Before we speak to the question of why God allows children to suffer, we need to ask the bigger question: Why does God allow suffering to happen to any person, whether he’s two years old, two months old, or twenty years old? The Scriptures tell us that suffering came into the world as a consequence of the fall of man and of creation; that is to say, it is because of sin that God has visited judgment upon this planet. That includes the curses of pain, disease, sorrow, and death that attend the consequences of wickedness.
How could a loving and holy God allow a baby to suffer a debilitating disease? I think the answer is partly contained in that very question. God is holy, and in His holiness He exercises judgment against the wickedness that is prevalent in human nature. When we ask the question with respect to infants, sometimes lurking behind that question is the unspoken assumption that babies are innocent.

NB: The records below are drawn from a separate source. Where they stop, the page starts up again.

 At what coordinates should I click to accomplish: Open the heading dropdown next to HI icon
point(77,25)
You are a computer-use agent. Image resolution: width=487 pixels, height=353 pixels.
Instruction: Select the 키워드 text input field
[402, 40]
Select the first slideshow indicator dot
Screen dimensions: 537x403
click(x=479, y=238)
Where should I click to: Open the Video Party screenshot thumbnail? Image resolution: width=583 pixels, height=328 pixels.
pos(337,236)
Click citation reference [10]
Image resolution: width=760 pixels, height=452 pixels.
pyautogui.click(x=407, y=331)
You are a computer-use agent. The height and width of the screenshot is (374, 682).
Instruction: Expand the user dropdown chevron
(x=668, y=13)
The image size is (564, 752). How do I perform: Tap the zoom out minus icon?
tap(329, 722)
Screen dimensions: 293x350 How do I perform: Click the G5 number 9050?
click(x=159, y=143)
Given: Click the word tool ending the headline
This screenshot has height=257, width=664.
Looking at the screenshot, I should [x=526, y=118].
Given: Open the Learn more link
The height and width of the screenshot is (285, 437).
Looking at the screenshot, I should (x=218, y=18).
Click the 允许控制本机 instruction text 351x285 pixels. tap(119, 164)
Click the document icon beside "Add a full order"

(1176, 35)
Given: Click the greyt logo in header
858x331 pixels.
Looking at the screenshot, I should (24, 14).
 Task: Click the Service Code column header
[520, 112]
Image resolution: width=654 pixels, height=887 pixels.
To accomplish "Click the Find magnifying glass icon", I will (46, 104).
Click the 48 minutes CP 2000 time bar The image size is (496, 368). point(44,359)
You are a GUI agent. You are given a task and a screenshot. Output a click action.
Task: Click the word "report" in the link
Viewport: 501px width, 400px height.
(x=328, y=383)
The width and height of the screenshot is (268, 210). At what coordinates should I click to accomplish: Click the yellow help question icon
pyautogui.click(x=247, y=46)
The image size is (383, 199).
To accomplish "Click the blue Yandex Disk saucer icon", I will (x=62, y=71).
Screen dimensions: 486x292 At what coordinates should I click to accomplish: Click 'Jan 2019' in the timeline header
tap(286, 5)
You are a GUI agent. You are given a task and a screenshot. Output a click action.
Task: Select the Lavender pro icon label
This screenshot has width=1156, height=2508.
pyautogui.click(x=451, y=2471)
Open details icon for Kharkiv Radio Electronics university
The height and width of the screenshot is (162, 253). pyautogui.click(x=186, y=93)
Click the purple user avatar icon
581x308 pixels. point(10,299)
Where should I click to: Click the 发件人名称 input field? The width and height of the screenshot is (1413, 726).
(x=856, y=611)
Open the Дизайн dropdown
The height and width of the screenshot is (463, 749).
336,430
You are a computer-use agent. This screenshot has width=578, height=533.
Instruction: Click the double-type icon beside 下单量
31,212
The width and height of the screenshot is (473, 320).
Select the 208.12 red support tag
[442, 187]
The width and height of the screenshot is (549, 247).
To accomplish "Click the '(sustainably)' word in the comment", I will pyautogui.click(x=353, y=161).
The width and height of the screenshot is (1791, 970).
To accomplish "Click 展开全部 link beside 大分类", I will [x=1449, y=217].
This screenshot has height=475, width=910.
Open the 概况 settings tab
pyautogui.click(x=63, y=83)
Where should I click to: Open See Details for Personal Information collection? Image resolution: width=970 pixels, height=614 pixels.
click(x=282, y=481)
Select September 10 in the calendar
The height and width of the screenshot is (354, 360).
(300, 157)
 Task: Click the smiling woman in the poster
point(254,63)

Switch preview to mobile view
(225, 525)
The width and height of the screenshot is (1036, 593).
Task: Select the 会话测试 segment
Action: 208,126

Virtually every church in the history of Christendom has had to develop some concept of what we call original sin because the Scriptures teach us so clearly that we are born in a sinful state and that the curse of the fall attends every human life. That sounds grim and dreadful until we realize that in that judgment on fallen humanity comes also the tempering of God’s wrath with mercy and grace and His whole work of redemption. We believe with great joyous anticipation that there is a special measure of grace that God has reserved for those who die in infancy. Jesus said, “Suffer the little children to come unto me, for to such belongs the kingdom of God” (Matt. 19:14).
One warning that I have to raise at this point is that we dare not jump to the conclusion that an individual person’s particular disease or affliction is a direct result of some particular sin. That may not be the case at all. As humans, all of us must participate in the broad complex of the fallenness of our humanity, which includes the tragedy of disease.